Text passage:
══════════

I don't think criticizing Troika games for being buggy was unfair. They were buggy, and I think there were two big reason why that was so. First, we tried putting a lot of features into these games. We really needed to learn how to edit, because we would spend a lot of man-hours putting a feature into a game that hardly any of the players would ultimately care about. For example, Arcanum had newspapers that reported on major incidents that were caused by the player, but I don't remember a single review mentioning that. We spent a lot of time getting that working, and those hours could have spent balancing real-time combat, or fixing the multiplayer code.

Second, we kept our team sizes small, both for budget and for management purposes. This meant we had less total man-hours to work with, and all of the late nights and weekends couldn't make up for the fact that we only had about a dozen people working on the Arcanum and Temple projects. Looking back, I am amazed our games were as feature-rich as they were, but I am not surprised they were as buggy as they were. We should have made some serious feature cuts early in their development.

══════════

Recorded information:
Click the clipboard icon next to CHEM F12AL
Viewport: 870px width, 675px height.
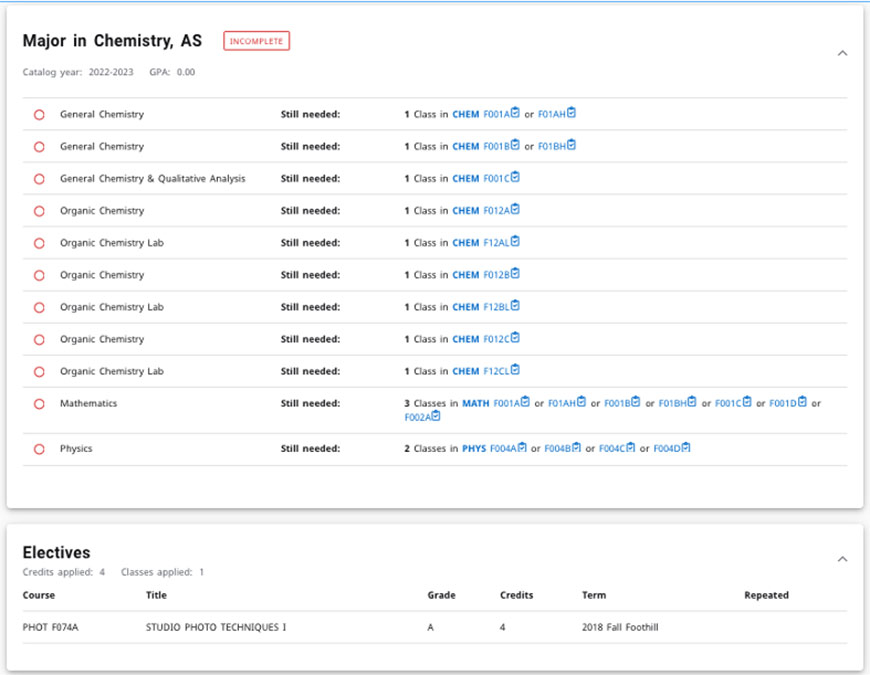click(515, 241)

══════════

Problems to solve:
(A) List every proper name that appears in the passage about Troika's buggy games.
(B) From the passage about Troika's buggy games, return the words starting at "Second, we kept" and ending at "in their development.".
The data can be set aside.

Per-task answers:
(A) Troika, Arcanum, Temple

(B)
Second, we kept our team sizes small, both for budget and for management purposes. This meant we had less total man-hours to work with, and all of the late nights and weekends couldn't make up for the fact that we only had about a dozen people working on the Arcanum and Temple projects. Looking back, I am amazed our games were as feature-rich as they were, but I am not surprised they were as buggy as they were. We should have made some serious feature cuts early in their development.